-- Begin Dataset excerpts --

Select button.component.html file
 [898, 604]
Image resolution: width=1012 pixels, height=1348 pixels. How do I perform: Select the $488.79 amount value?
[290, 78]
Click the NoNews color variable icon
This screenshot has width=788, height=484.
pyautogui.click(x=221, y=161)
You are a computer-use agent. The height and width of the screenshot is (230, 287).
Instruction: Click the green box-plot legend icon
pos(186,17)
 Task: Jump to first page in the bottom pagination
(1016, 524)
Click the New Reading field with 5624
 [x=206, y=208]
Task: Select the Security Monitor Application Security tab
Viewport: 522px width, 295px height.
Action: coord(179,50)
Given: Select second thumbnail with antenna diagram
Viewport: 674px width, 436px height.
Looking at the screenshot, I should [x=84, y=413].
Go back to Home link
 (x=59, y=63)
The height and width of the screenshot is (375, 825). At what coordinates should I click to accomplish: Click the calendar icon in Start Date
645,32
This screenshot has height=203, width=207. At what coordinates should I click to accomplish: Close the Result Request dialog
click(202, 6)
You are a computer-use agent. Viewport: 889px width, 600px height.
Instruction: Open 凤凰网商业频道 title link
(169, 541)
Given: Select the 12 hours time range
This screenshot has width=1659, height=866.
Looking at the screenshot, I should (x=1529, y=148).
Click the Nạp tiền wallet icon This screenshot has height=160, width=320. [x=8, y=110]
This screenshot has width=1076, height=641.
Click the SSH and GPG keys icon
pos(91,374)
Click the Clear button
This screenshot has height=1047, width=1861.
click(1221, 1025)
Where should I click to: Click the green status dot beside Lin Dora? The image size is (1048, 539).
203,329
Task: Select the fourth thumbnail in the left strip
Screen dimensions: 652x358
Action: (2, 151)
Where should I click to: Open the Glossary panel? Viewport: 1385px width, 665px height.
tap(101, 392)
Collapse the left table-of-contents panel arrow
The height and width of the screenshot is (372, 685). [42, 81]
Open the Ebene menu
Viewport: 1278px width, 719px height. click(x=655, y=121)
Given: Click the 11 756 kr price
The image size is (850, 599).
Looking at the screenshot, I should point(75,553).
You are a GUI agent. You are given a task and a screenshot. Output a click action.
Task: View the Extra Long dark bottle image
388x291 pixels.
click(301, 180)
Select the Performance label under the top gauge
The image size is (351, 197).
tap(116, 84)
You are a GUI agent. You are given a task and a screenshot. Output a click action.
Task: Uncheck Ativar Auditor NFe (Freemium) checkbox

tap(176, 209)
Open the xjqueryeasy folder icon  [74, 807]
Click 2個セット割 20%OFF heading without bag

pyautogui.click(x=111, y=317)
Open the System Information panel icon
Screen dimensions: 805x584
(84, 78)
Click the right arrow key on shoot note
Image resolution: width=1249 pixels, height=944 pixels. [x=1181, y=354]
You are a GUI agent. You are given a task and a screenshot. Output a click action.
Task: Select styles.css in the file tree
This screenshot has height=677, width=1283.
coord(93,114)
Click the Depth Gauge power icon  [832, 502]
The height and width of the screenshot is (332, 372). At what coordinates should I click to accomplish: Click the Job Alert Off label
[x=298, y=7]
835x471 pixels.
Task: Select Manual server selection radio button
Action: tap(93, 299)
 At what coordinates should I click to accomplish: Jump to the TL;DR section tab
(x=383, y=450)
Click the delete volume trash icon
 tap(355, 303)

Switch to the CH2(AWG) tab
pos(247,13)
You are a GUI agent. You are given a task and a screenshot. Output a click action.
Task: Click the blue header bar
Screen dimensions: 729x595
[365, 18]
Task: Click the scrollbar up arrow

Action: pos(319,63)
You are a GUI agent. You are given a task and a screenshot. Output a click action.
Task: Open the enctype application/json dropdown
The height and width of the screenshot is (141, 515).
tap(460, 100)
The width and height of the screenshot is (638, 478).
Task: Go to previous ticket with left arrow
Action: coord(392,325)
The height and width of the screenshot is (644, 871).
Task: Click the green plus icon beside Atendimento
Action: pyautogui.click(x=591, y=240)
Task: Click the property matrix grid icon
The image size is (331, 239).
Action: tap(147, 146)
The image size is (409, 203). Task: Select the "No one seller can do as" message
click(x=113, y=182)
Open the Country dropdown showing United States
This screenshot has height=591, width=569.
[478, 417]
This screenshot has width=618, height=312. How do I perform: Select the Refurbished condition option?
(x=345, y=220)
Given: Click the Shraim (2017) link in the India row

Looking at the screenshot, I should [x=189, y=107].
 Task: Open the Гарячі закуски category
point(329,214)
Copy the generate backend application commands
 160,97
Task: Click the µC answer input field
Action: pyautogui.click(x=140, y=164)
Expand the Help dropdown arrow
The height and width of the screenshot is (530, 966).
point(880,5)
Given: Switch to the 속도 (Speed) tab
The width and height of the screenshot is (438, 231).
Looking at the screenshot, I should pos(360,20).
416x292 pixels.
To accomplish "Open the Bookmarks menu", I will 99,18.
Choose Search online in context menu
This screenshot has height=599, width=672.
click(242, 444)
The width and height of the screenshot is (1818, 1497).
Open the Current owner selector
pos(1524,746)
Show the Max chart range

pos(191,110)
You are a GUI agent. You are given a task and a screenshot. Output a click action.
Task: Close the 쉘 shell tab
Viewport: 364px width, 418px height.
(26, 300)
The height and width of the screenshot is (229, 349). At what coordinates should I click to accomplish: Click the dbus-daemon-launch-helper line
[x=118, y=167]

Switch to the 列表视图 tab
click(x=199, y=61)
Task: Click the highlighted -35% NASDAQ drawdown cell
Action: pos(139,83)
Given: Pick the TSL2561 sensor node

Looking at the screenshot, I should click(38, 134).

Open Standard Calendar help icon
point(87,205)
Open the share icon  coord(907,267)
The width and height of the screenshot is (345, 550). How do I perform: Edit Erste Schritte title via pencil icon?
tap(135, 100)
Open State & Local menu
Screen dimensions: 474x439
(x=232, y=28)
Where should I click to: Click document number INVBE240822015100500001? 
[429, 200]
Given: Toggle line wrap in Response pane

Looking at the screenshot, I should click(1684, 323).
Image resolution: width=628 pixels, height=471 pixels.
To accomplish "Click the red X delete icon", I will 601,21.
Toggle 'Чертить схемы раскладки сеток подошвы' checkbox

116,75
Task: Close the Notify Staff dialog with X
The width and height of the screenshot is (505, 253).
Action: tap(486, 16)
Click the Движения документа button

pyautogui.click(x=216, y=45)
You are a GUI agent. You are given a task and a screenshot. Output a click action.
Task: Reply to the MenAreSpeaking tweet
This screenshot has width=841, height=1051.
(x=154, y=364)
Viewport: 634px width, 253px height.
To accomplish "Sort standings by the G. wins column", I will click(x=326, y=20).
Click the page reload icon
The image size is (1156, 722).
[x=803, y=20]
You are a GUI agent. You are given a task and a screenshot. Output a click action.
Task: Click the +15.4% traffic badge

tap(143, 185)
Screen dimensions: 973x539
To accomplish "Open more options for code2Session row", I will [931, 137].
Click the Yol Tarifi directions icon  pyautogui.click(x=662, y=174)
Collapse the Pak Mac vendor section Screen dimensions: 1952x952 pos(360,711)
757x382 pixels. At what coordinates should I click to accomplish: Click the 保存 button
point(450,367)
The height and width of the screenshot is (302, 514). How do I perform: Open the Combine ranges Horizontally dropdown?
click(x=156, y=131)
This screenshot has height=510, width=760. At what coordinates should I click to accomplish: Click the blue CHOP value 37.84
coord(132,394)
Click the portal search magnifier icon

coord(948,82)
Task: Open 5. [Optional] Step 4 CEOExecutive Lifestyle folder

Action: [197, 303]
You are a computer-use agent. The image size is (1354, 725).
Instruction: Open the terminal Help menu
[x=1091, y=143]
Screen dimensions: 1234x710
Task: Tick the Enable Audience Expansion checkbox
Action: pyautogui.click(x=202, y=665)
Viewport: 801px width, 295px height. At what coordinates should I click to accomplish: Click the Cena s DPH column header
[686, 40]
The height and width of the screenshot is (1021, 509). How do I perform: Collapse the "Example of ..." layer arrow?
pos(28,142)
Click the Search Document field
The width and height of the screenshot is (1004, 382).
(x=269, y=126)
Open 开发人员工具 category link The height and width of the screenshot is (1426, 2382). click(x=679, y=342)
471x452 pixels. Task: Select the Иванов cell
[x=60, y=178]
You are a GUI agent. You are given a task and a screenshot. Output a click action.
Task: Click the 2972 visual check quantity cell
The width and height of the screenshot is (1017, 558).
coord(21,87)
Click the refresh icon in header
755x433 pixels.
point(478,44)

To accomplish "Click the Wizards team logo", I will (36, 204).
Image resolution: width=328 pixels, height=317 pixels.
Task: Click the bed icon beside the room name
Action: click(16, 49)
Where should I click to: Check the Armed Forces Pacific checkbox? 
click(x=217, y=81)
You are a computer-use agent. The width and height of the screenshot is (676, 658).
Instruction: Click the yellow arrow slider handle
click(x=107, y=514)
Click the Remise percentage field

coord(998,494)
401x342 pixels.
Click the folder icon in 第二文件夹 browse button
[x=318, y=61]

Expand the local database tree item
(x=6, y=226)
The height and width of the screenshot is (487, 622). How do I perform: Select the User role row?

-- End Dataset excerpts --

[Task to carry out] Copy out the lines from the start of the records through the line containing "tap(101, 392)", inclusive, reproducing each one exactly.

[Full answer]
Select button.component.html file
 [898, 604]
Image resolution: width=1012 pixels, height=1348 pixels. How do I perform: Select the $488.79 amount value?
[290, 78]
Click the NoNews color variable icon
This screenshot has width=788, height=484.
pyautogui.click(x=221, y=161)
You are a computer-use agent. The height and width of the screenshot is (230, 287).
Instruction: Click the green box-plot legend icon
pos(186,17)
 Task: Jump to first page in the bottom pagination
(1016, 524)
Click the New Reading field with 5624
 [x=206, y=208]
Task: Select the Security Monitor Application Security tab
Viewport: 522px width, 295px height.
Action: coord(179,50)
Given: Select second thumbnail with antenna diagram
Viewport: 674px width, 436px height.
Looking at the screenshot, I should [x=84, y=413].
Go back to Home link
 (x=59, y=63)
The height and width of the screenshot is (375, 825). At what coordinates should I click to accomplish: Click the calendar icon in Start Date
645,32
This screenshot has height=203, width=207. At what coordinates should I click to accomplish: Close the Result Request dialog
click(202, 6)
You are a computer-use agent. Viewport: 889px width, 600px height.
Instruction: Open 凤凰网商业频道 title link
(169, 541)
Given: Select the 12 hours time range
This screenshot has width=1659, height=866.
Looking at the screenshot, I should (x=1529, y=148).
Click the Nạp tiền wallet icon This screenshot has height=160, width=320. [x=8, y=110]
This screenshot has width=1076, height=641.
Click the SSH and GPG keys icon
pos(91,374)
Click the Clear button
This screenshot has height=1047, width=1861.
click(1221, 1025)
Where should I click to: Click the green status dot beside Lin Dora? The image size is (1048, 539).
203,329
Task: Select the fourth thumbnail in the left strip
Screen dimensions: 652x358
Action: (2, 151)
Where should I click to: Open the Glossary panel? Viewport: 1385px width, 665px height.
tap(101, 392)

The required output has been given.